• _WHAT IS EXPECTED_: Your answer must restate the listing below word for word and contain no images.

'''

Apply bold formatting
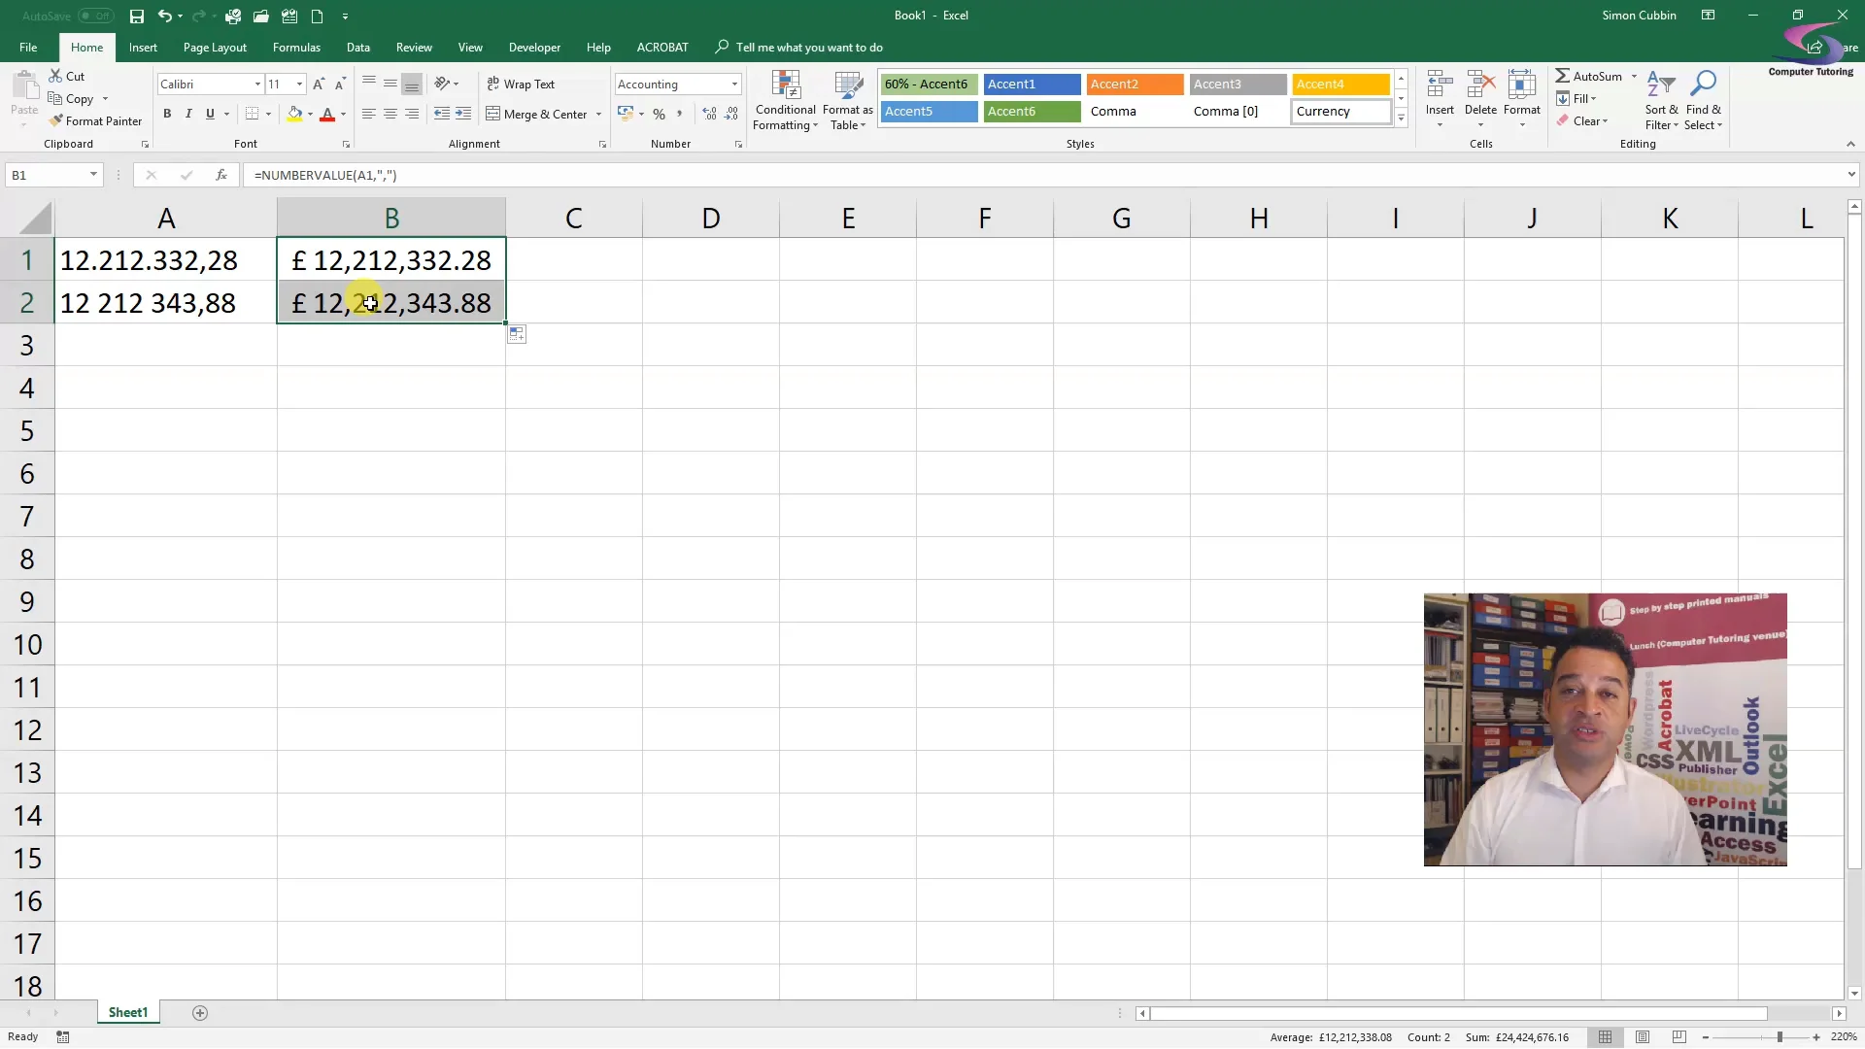Screen dimensions: 1865x1049 [x=165, y=114]
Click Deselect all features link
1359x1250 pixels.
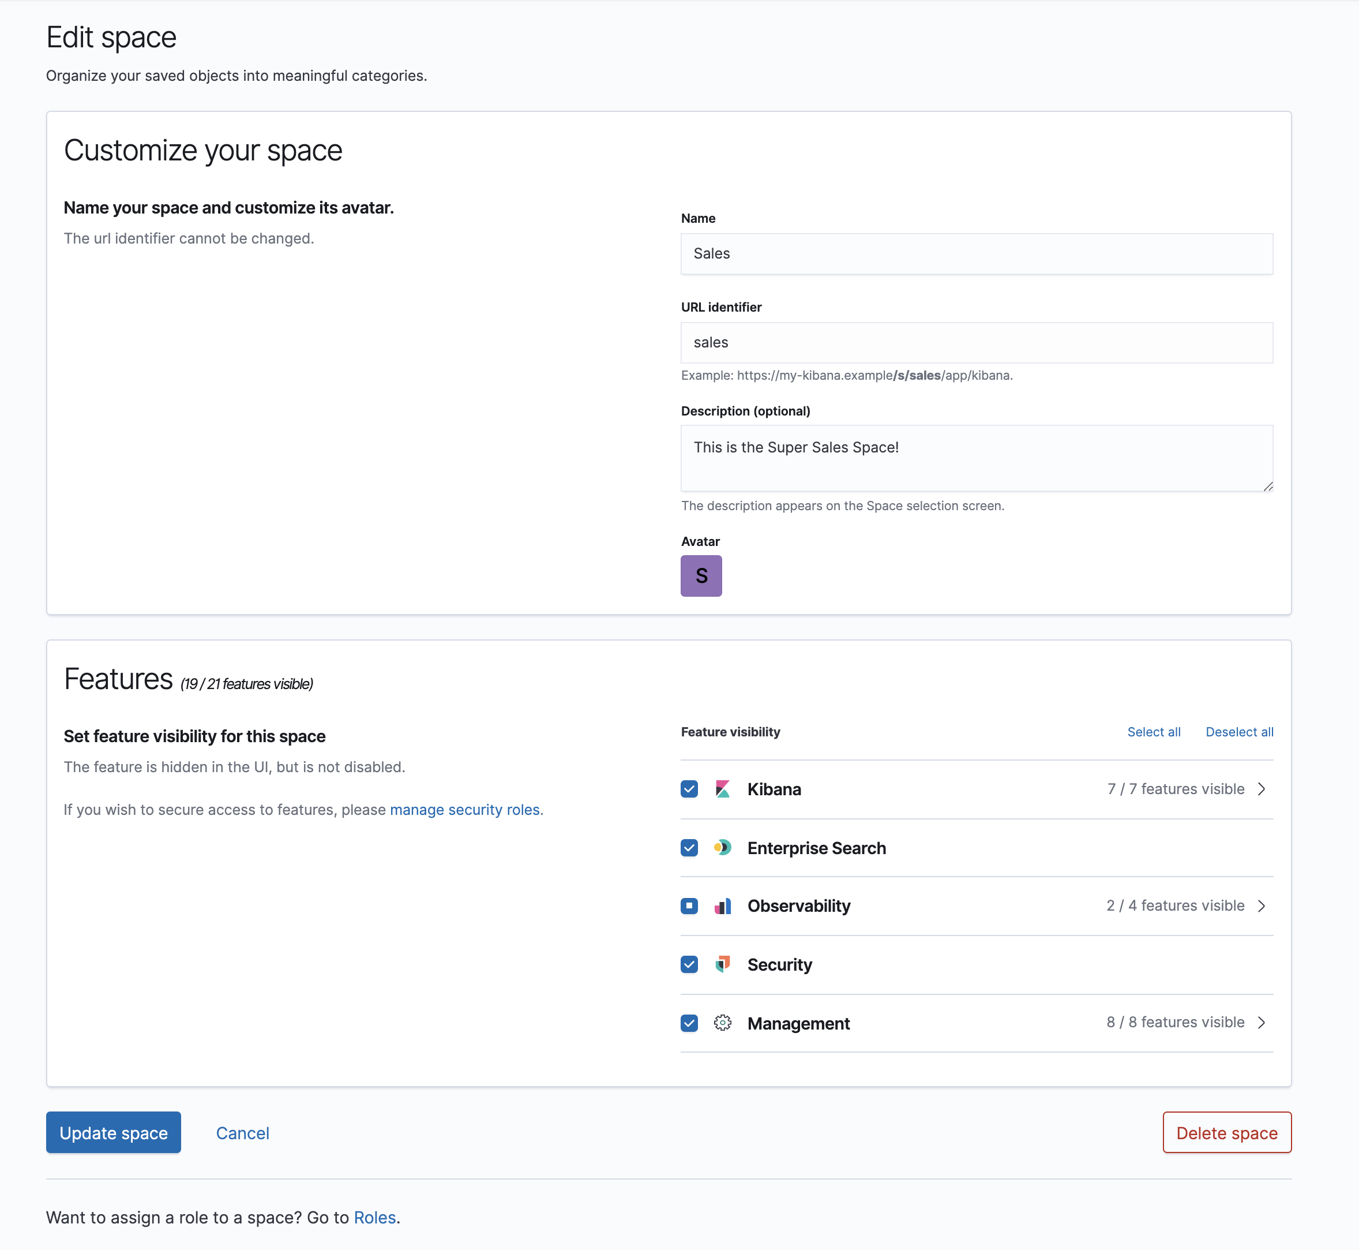(1239, 732)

'''

• _RESULT_:
Apply bold formatting
Screen dimensions: 1865x1049 [x=165, y=114]
Click Deselect all features link
1359x1250 pixels.
(1239, 732)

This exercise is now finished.